- **GOAL OF THE EXERCISE**
Format the lines of the records from the line with "Given: Click the Dropbox entry icon" up to and including the line with "Looking at the" as a Markdown table with the columns Number and Text. Give one row per line, skip blank lines, and leave the pictures out.

- **ENTRIES**
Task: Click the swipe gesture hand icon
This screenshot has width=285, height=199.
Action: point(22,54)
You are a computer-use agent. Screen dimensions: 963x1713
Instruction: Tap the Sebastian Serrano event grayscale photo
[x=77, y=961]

...

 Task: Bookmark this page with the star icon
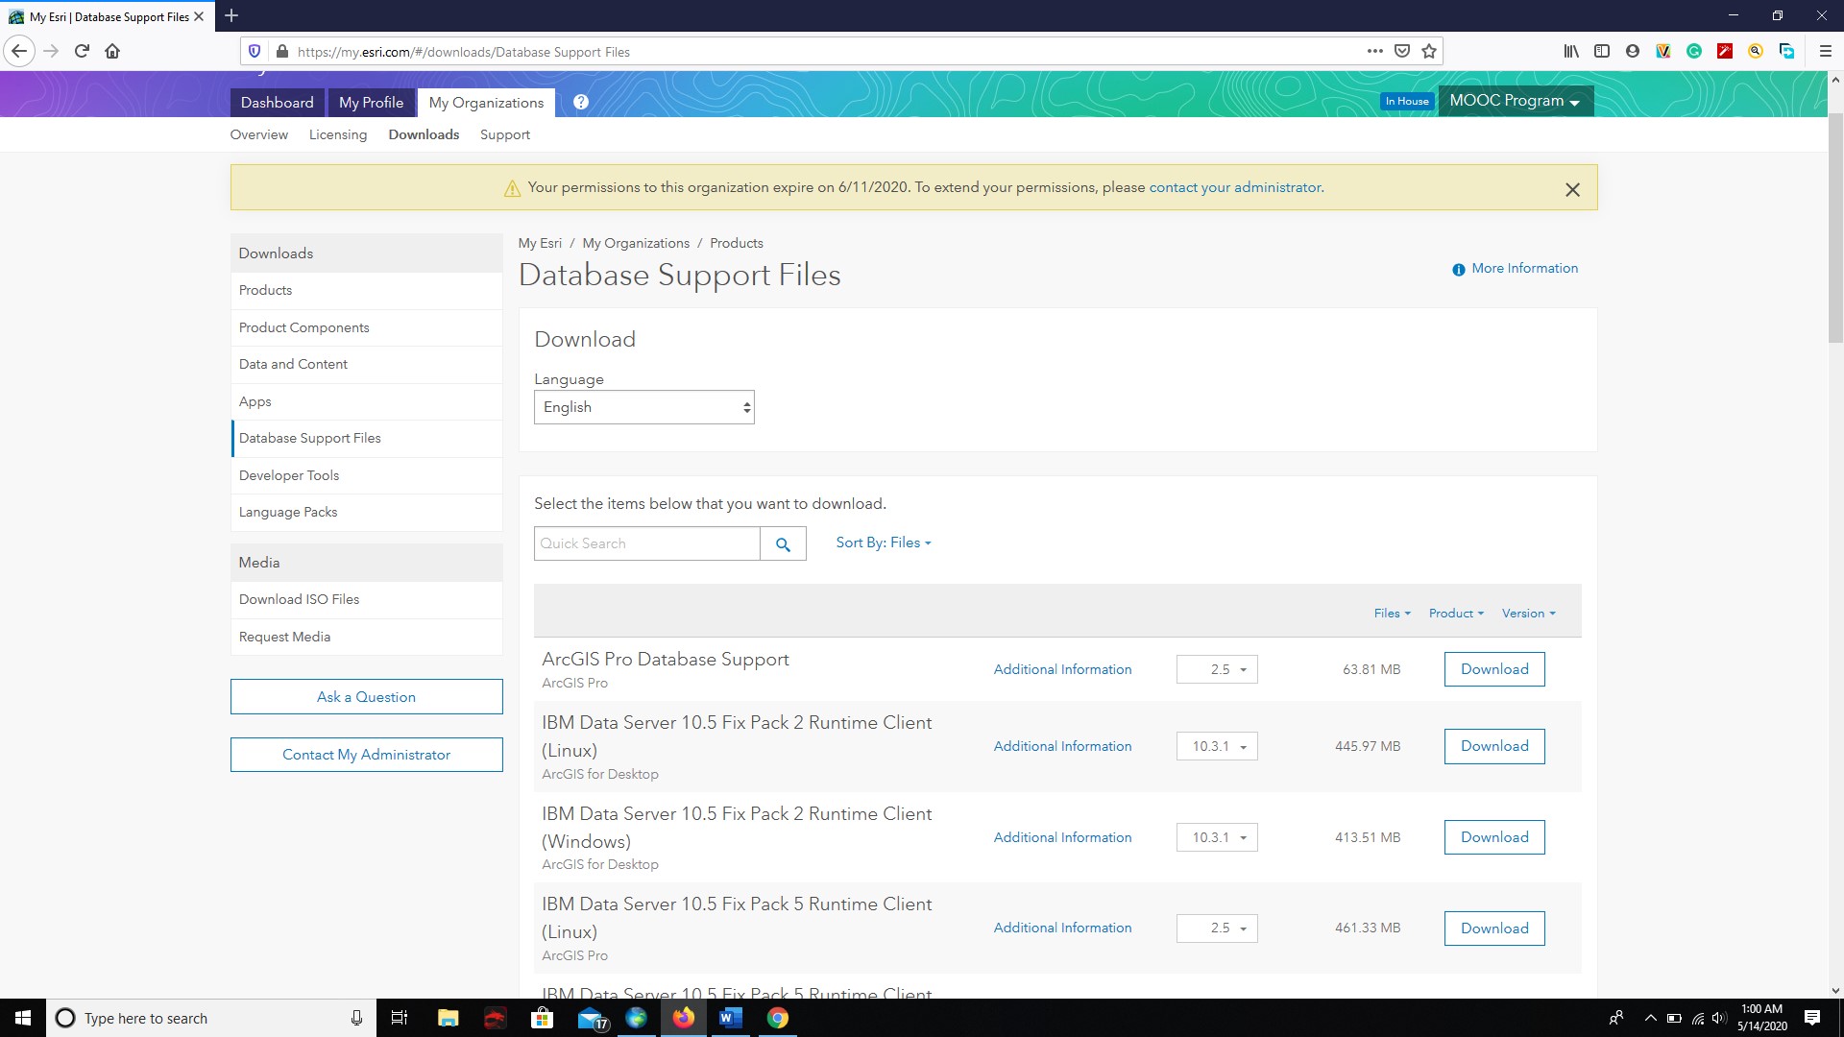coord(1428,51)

==

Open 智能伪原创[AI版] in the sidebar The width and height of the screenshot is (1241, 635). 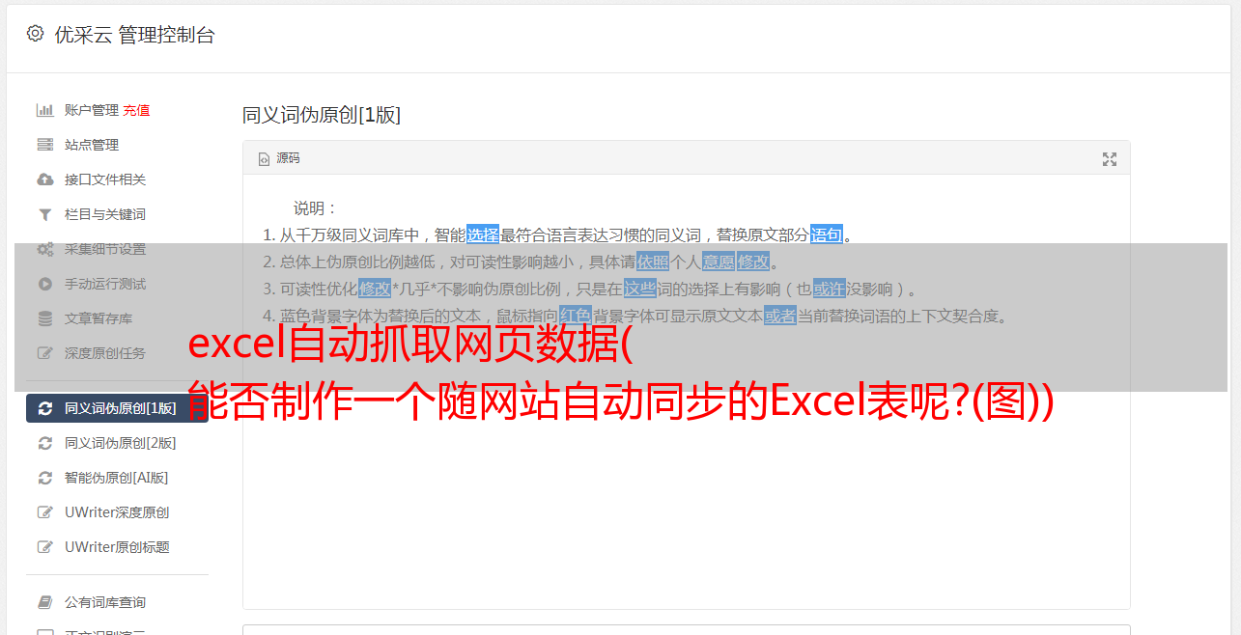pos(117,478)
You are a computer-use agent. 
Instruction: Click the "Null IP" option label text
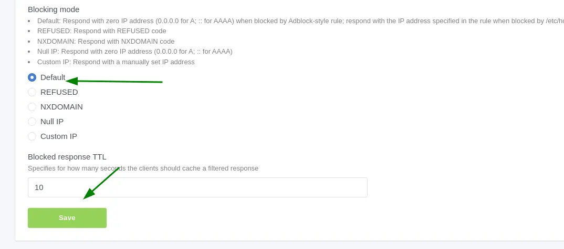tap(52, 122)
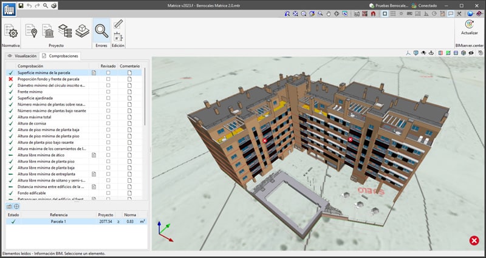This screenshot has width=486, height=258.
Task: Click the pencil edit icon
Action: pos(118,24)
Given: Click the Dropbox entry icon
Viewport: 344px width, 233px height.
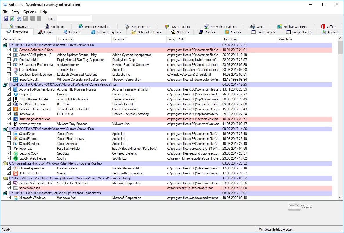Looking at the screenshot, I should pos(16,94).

- **TASK RESPONSE**
| Number | Text |
|---|---|
| 1 | Given: Click the Dropbox entry icon |
| 2 | Viewport: 344px width, 233px height. |
| 3 | Looking at the screenshot, I should pos(16,94). |